To begin: I do not believe that any fictional work about a terrible thing must be a somber dense drama in order to be a morally justifiable project. I think there is space and even need for a variety of tones and approaches in engaging with the gruesome things that haunt humanity. And I also do not believe that any fictional work about something multifaceted has to be about all of those facets. If Spike Lee wants to make a chatty adventure movie about the experiences of a group of Black veterans of the Vietnam War, I am not going to say that’s fine but make sure it’s also about the Vietnamese experience of the American War, too. His movie doesn’t have to be about everything, and I think he is allowed to use this deadly conflict to examine issues from it that are specific to the group of people he’s interested in, setting the other ones aside.

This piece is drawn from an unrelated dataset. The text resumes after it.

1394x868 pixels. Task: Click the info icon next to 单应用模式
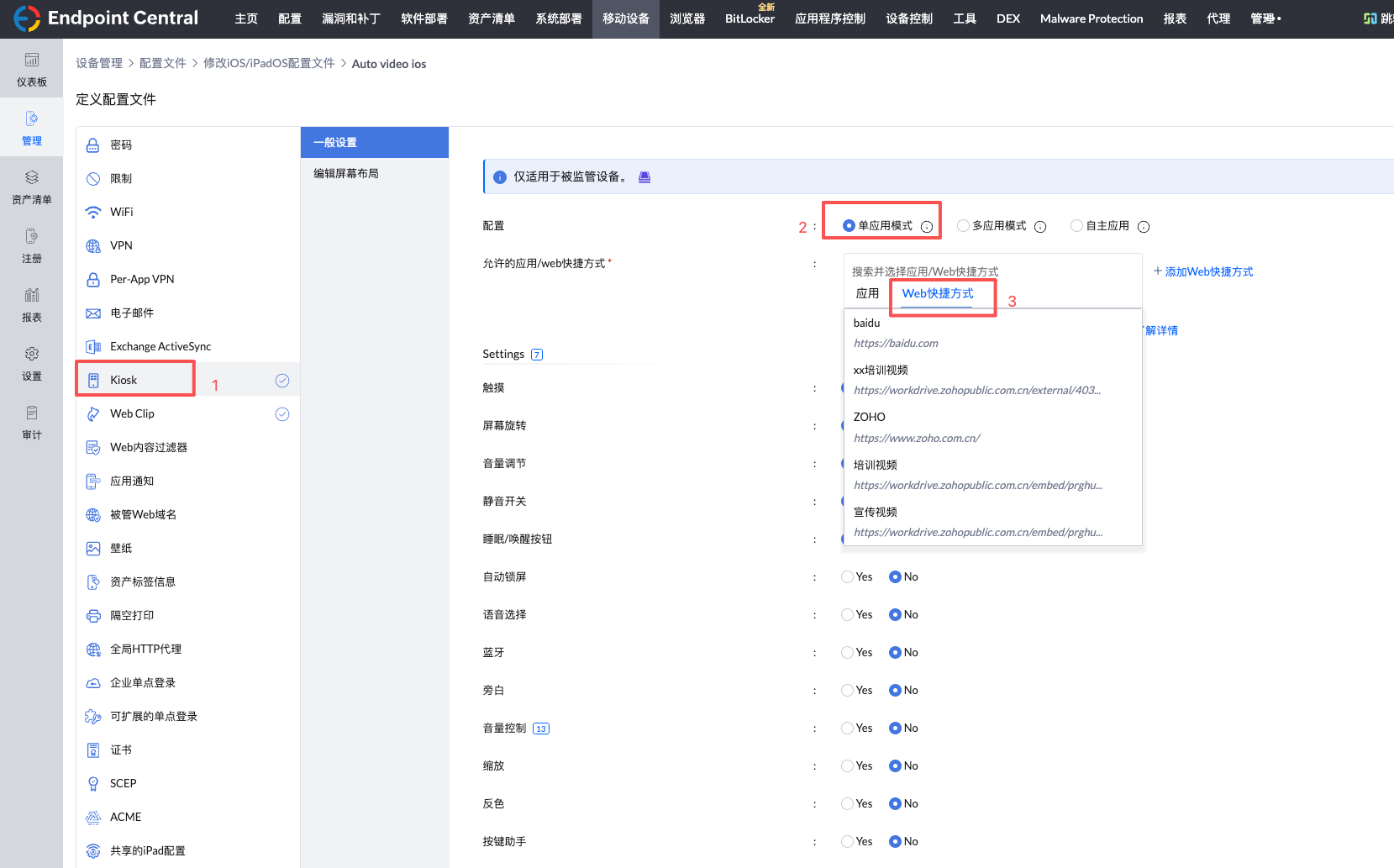click(x=927, y=227)

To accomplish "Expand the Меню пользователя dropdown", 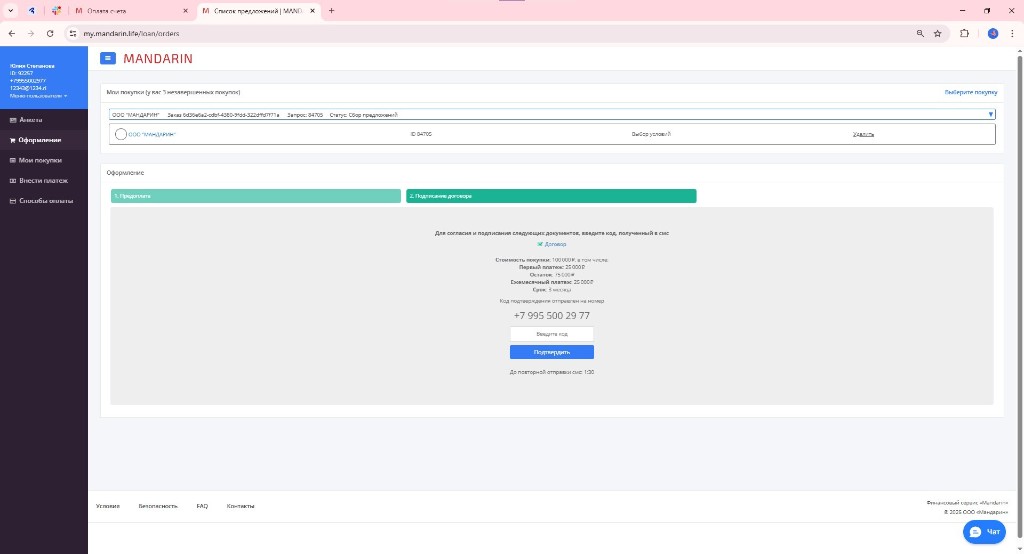I will (x=39, y=96).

But I do want him to make sure that the limited appearances of the people that his movie is not about, do not fall into racist caricatures. And I don’t think he did a great job with that. And I think it is a bit morally dubious to make a movie today, in full knowledge that what happened in Vietnam was a horror of American interventionism, that seems to be trying to “win the war this time”—exactly as some of the characters in this film describe the Rambo series early on, before they too proceed to go about bloodily shooting a bunch more nameless Vietnamese people. Again.
Those are my main intellectual issues with Da 5 Bloods. However, messy thoughts and problematic politics are features of many great movies that still have lasting artistic legacies and cultural worth due to being so interesting and well-made as pieces of cinema. C.f. Lawrence of Arabia last month, c.f. Apocalypse Now, just above! Actually I think it could be argued that the amount craft with which something is put together is, justifiably or not, a really big part of what can take it from being regrettable to being a “rich text.” It all depends on how you choose to mount a production of Shakespeare’s The Taming of the Shrew, you know?
And, regrettably…I do not think Da 5 Bloods was very well mounted. I am so sorry to be so bold to Mr. Lee this time! But oh man, what happened here! The script, the blocking, the editing—all I found bizarrely clumsy. Just as an example, from the first scene so as not to spoil anything: the four remaining Bloods are all arriving simultaneously at their hotel in Ho Chi Minh City, and are embracing in the lobby; then from a shot of the four men standing together remembering their fallen brother Norman, we awkwardly cut to one of them now suddenly standing several yards away at the check-in counter, where he reaches into his bag and pulls out a photograph of young Norman, and announces as he walks back, as if he just discovered it: “Hey, look what I found.” What, no. No, what? Spike, you are way too good for something this amateurish! Every movie is allowed a few clunky moments, for sure, but the problem is when they’re frequent, and these were just too frequent for me.
And so, I just wasn’t able to get on board with Da 5 Bloods. But good on Jonathan Majors getting a featured role in this starry a project, and congratulations in advance to Delroy Lindo for his well-earned Oscar nomination.